Elle souligne encore que le législateur européen a utilisé le terme de « handicap », qui diffère de celui de « maladie » et qu’une assimilation des deux notions ne peut se faire.

Elle en vient ensuite à la notion d’aménagement raisonnable, dont elle relève qu’il peut consister en l’offre d’un autre poste de travail dans une fonction différente (renvoyant à un arrêt de la Cour du travail de Bruxelles du 18 janvier 2018 R.G. 2016/AB/991 qui a estimé que l’employeur a satisfait à son obligation d’accorder des aménagements raisonnables en proposant à une institutrice de maternelle un poste de secrétaire dans une autre école).
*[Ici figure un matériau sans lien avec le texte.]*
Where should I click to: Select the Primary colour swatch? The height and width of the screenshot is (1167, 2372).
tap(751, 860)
Enfin, renvoyant à l’arrêt DW c/ NOBEL PLASTIQUES IBERICA S.A. (C.J.U.E, 11 septembre 2019, C-397/18, DW c/ NOBEL PLASTIQUES IBERICA S.A. ), qui a visé un aménagement des locaux, une adaptation des équipements, des rythmes de travail, de la répartition des tâches ou de l’offre de moyens de formation ou d’encadrement, et ce sans imposer à l’employeur une charge disproportionnée, tenant compte notamment des coûts financiers et autres, de la taille et des ressources financières de l’entreprise et de la possibilité d’obtenir des fonds publics ou toutes autres aides.
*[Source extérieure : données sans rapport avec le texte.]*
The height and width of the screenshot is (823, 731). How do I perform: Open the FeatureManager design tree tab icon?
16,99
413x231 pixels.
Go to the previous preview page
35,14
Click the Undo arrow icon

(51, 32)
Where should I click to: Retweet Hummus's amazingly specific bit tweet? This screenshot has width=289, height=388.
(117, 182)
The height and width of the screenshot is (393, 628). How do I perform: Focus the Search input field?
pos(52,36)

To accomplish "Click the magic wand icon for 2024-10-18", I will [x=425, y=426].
La cour examine les motifs pour lesquels le premier juge a débouté le demandeur originaire de ce chef de demande et conclut qu’il y a lieu de confirmer la conclusion du tribunal étant l’absence avérée d’un handicap. L’intéressé ne démontre en effet ni être victime d’un handicap, ni avoir introduit une demande d’aménagement raisonnable, ni encore avoir été victime d’un refus de mise en place de celui-ci. La demande introduite auprès du Fonds des maladies professionnelles n’est pas une demande d’aménagement ? d’autant qu’il n’est pas établi que l’employeur en avait connaissance.
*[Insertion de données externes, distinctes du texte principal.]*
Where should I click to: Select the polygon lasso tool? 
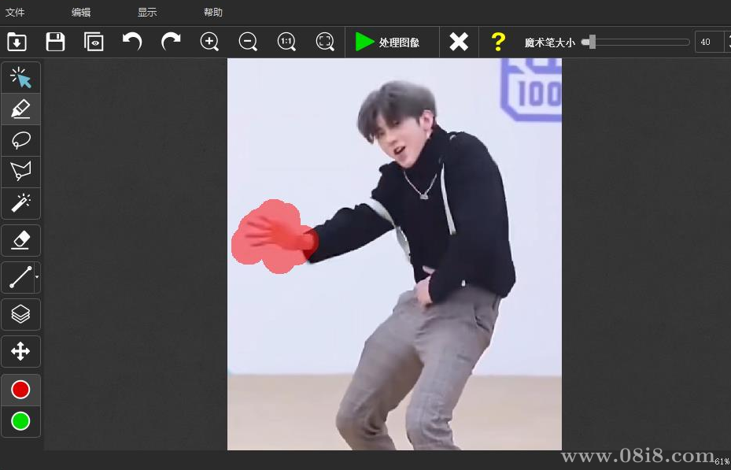20,172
En ce qui concerne, enfin, la durée de l’incapacité de travail, la cour déduit que l’incapacité a été longue mais qu’elle présentait néanmoins une perspective d’achèvement à court terme empêchant de qualifier les limitations de l’intéressé de durables.

Enfin, la cour aborde un autre point également rejeté par le tribunal, étant une demande d’indemnité pour licenciement manifestement déraisonnable. Elle reprend ici également les principes. Elle constate que le premier juge n’a pas tranché la question, cette demande étant formée à titre subsidiaire. La cour s’en saisit donc. Partant de la prémisse que le licenciement est discriminatoire et que la société n’apporte pas la preuve de ce qu’un autre motif aurait fondé sa décision, elle conclut que celui-ci est manifestement déraisonnable vu que quand bien même il est lié à l’aptitude du travailleur, il n’aurait jamais été décidé par un employeur normal et raisonnable. L’indemnité demandée étant le maximum de la fourchette et son quantum n’étant pas discuté, c’est ce montant qui est alloué.

Intérêt de la décision

Deux points peuvent être soulignés, étant d’une part le cumul autorisé entre une indemnité pour licenciement discriminatoire et celle prévue pour licenciement manifestement déraisonnable. La conclusion de la cour à cet égard est brève, puisqu’elle considère qu’à partir du moment où il y a discrimination, un tel licenciement n’aurait – même si il est lié à l’aptitude du travailleur – pas été décidé par un employeur normalement prudent et diligent.

La seconde question d’intérêt est l’exposé relatif aux deux critères protégés, étant l’état de santé et le handicap. La cour s’inspire des principes dégagés par la cour de justice dans sa jurisprudence et l’on ne peut que renvoyer à ces arrêts. Ils ont été précédemment commentés.
Au fil des arrêts la notion d’aménagement raisonnable a été considérablement affinée, celui-ci pouvant prendre de nombreuses formes : aménagement des locaux, adaptation des équipements, des rythmes de travail, de la répartition des tâches ou encore de l’offre de moyens de formation ou d’encadrement. Le critère est dans la détermination de celui-ci qu’i ne convient cependant pas d’exiger de l’employeur que celui-ci constitue une charge disproportionnée. Dans cette appréciation interviennent l’examen des coûts financiers et autres, la taille et les ressources financières de l’entreprise ainsi que la possibilité d’obtenir des fonds publics ou toutes autres aides.